(LISTED ENTRIES)
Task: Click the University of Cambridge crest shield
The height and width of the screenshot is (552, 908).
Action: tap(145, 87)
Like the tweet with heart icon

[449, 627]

---

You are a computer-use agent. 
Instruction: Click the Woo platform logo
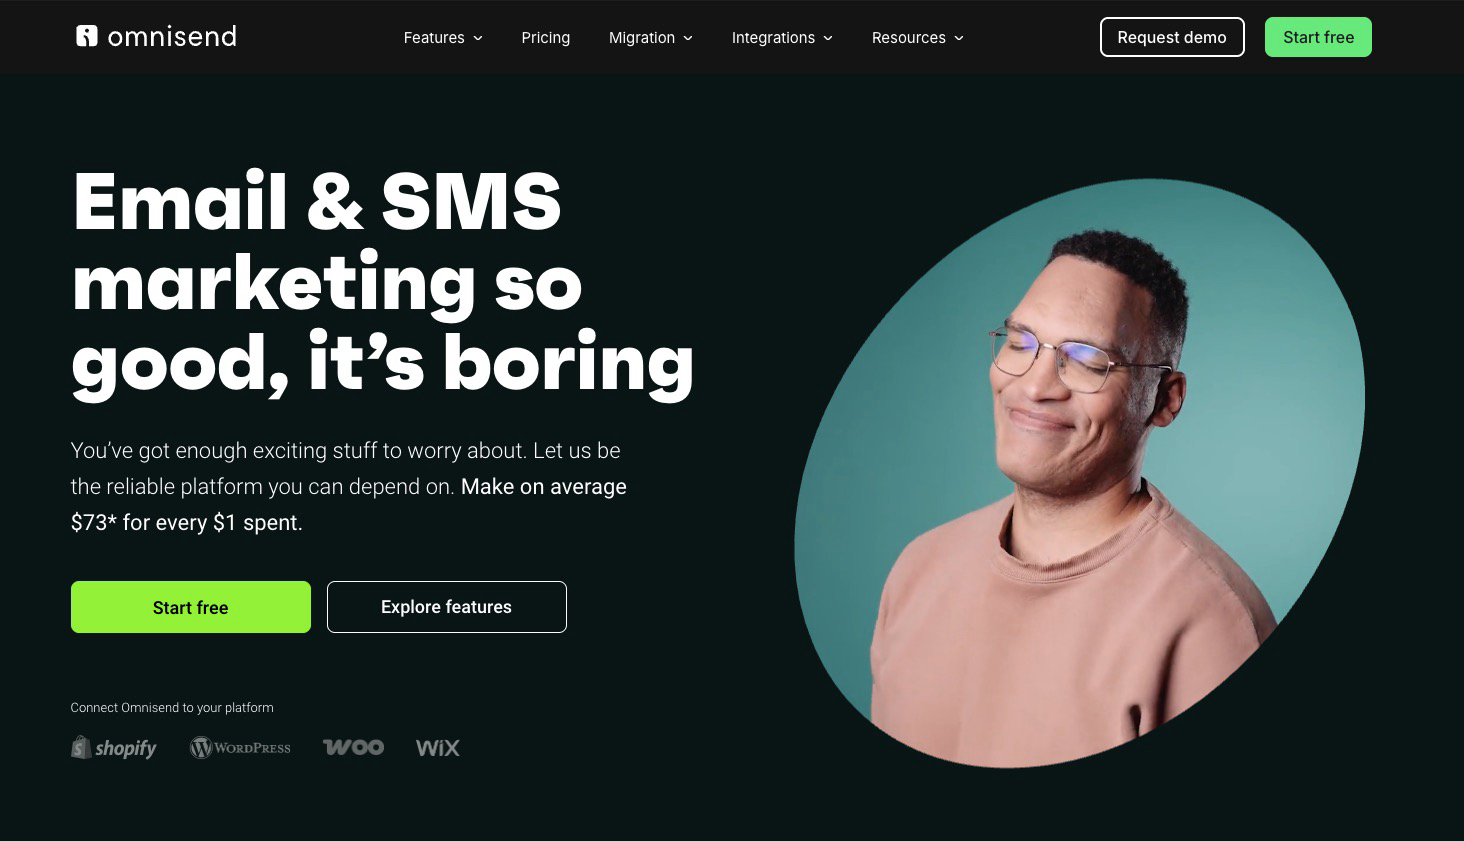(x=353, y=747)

...

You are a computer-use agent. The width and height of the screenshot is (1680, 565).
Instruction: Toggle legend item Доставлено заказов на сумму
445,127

(ACTION ITEM) The answer needed is a single number: how many lines in the records above hold the string "computer". Please write nothing else.

(SOLUTION FOR THIS TASK) 2